Your objective
Format the lines of the listing below as a JSON list of strings, one string per line, beginning with the line containing "Describe the element at coordinates (725, 4)" and continuing through the line containing "(646, 196).". Include both of those lines and omit any blank lines.

[Dataset records]
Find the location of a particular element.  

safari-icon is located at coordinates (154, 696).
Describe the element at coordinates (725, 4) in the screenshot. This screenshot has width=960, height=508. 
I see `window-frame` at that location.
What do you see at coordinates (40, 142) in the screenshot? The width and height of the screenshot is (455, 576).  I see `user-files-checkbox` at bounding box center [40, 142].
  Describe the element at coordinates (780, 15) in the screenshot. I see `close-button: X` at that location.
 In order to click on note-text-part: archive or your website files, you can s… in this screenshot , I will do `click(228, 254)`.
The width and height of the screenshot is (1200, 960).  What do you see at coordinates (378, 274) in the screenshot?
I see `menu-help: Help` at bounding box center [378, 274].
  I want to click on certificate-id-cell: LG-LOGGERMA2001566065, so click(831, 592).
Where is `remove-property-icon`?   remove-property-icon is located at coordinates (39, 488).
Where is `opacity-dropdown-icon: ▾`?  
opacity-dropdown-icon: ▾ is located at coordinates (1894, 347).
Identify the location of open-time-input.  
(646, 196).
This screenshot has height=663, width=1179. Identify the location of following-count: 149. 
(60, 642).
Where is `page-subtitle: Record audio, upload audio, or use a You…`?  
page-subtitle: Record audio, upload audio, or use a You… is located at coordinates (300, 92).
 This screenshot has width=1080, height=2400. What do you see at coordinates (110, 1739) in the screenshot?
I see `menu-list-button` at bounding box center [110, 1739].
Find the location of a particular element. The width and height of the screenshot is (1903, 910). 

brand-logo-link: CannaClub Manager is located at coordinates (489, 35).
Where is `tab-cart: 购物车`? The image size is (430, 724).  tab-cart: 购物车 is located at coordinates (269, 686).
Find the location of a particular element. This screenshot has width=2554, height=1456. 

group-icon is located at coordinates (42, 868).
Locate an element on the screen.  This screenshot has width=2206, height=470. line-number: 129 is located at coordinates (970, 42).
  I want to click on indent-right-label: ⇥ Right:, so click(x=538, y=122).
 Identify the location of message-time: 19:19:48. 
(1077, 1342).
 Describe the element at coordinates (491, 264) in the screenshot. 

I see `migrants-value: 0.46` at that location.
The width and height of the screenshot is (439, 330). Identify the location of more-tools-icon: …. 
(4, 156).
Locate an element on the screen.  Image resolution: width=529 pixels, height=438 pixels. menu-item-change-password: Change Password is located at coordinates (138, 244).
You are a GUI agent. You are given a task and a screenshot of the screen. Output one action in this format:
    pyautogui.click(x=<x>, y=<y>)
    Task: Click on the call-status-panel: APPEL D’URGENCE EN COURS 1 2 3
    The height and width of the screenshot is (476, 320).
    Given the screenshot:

Solution for this problem
[
  "Describe the element at coordinates (725, 4) in the screenshot. This screenshot has width=960, height=508. ",
  "I see `window-frame` at that location.",
  "What do you see at coordinates (40, 142) in the screenshot? The width and height of the screenshot is (455, 576).  I see `user-files-checkbox` at bounding box center [40, 142].",
  "  Describe the element at coordinates (780, 15) in the screenshot. I see `close-button: X` at that location.",
  " In order to click on note-text-part: archive or your website files, you can s… in this screenshot , I will do `click(228, 254)`.",
  "The width and height of the screenshot is (1200, 960).  What do you see at coordinates (378, 274) in the screenshot?",
  "I see `menu-help: Help` at bounding box center [378, 274].",
  "  I want to click on certificate-id-cell: LG-LOGGERMA2001566065, so click(831, 592).",
  "Where is `remove-property-icon`?   remove-property-icon is located at coordinates (39, 488).",
  "Where is `opacity-dropdown-icon: ▾`?  ",
  "opacity-dropdown-icon: ▾ is located at coordinates (1894, 347).",
  "Identify the location of open-time-input.  ",
  "(646, 196)."
]